Data are close enough to normal for a t test to be valid.

R printout for the t test. Thus, here is output from R for a one-sample t test of $H_0: \mu = 42$ against $H_a: \mu \ne 42.$

t.test(x, mu=42)

        One Sample t-test

data:  x
t = 3.5714, df = 24, p-value = 0.001543
alternative hypothesis: 
  true mean is not equal to 42
95 percent confidence interval:
  44.11054 49.88946
sample estimates:
mean of x 
       47 

Interpretation of output. The P-value is $0.0015 < 0.05 = 5\%,$ so you would reject $H_0$ at the 5% level of significance. You could also reject at the 1% level.

The output also gives a 95% confidence interval (CI) $(44.11, 49.89),$ so we can conclude the true value of $\mu$ is in that interval--which does not contain $\mu = 42.$

One interpretation of this CI is that it is an interval of "non-rejectable" null hypotheses, based on your data.

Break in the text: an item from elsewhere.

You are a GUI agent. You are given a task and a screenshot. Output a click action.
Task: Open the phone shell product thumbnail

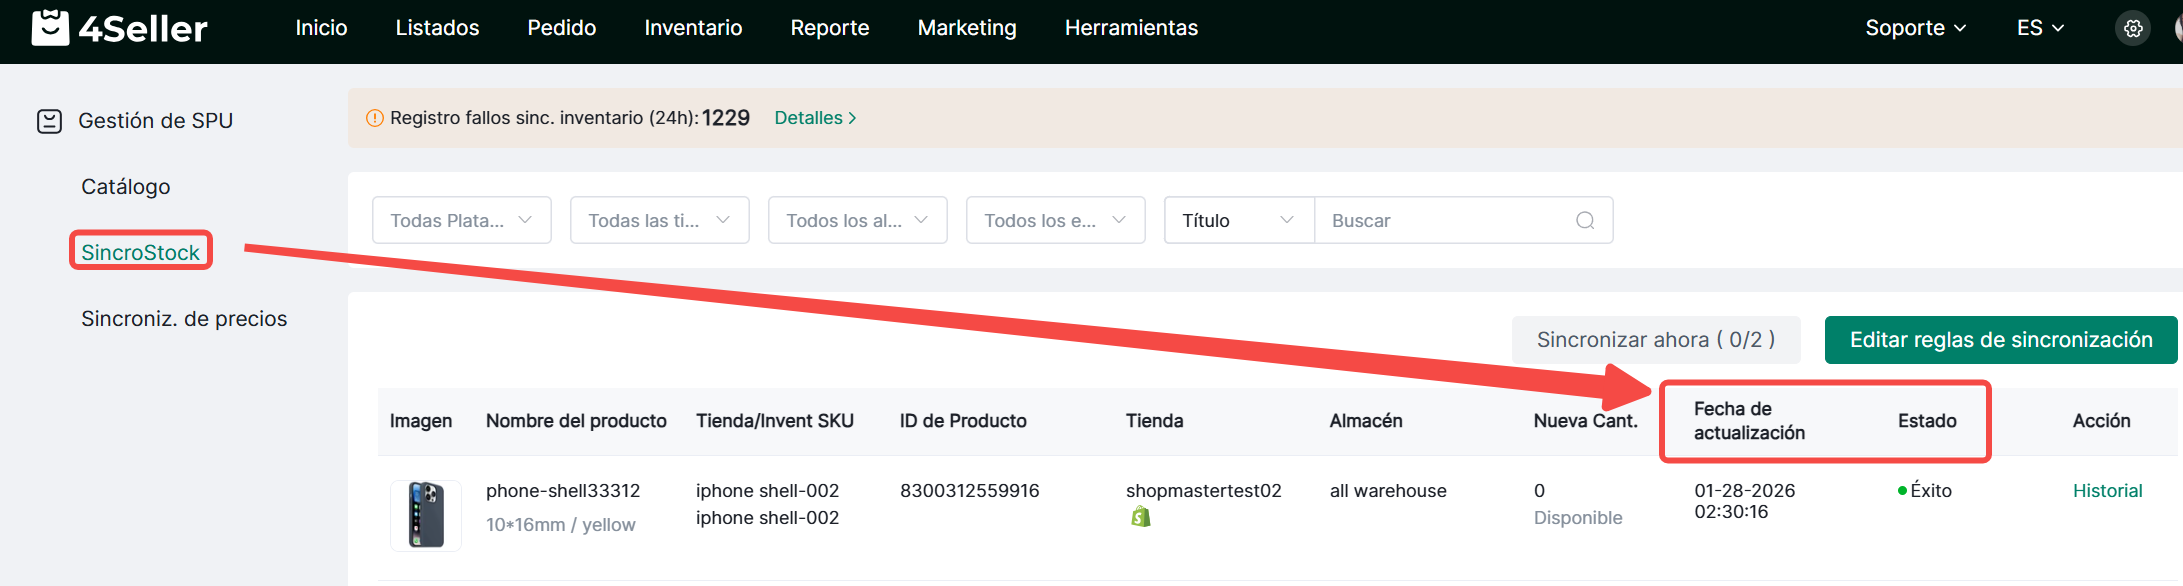426,515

Details your should know about the test. @PeterForeman has shown you how to compute the T-statistic. Except for the P-value, you should be able to reproduce everything else in the output by hand computation.

  • Exact P-values are given in computer printouts. By looking at a printed table of t, you should be able to 'bracket' the P-value. For example, my table has values 2.467 and 3.745 on line DF = 24, which bracket the T-statistic 3.5714. Looking at the top margin of my table, I see that the P-value must be between $2(0.001) = 0.002$ and $2(0.0005) = 0.001,$ which agrees with the value from R. [The 2s are because this is a 2-sided t test.]

  • You can get the exact P-value of this 2-sided test in R or other statistical software. It is the probability of a T statistic farther from $0$ than the observed $T =3.5714.$ In R, where pt is a CDF of Student's t distribution, the following computation gets you very close to the P-value in the printout. (If the value of the reported T statistic is rounded, then the P-value may not match exactly, but only the first couple of decimal places matter for decision making.)

.

2 * (1 - pt(3.5714, 24))
[1] 0.001543522
  • To answer one of your questions in comments: From the printed t table, you can say that a critical value for rejecting at the 5% level is $c = 2.064.$ That is you would reject at the 5% level of $|T| > 2.064,$ which it is. The critical value cuts probability $0.025 = 2.5\% $ from the upper tail of Student's t distribution with DF = 24. In R, where qt is a quantile function (inverse CDF), you can get the 5% critical value as shown below. What is the critical value for a test at the 1% level of significance?

${}$

qt(.975, 24)
[1] 2.063899

Graphical summary. The figure below shows the density function of Student's t distribution with 24 DF. The vertical blue like shows the observed value of the T-statistic. The P-value is twice the area under the curve to the right of this line. Lower and upper critical values for a test at the 5% level are shown by vertical dotted orange lines; red lines (farther out) for a test at the 1% level.

enter image description here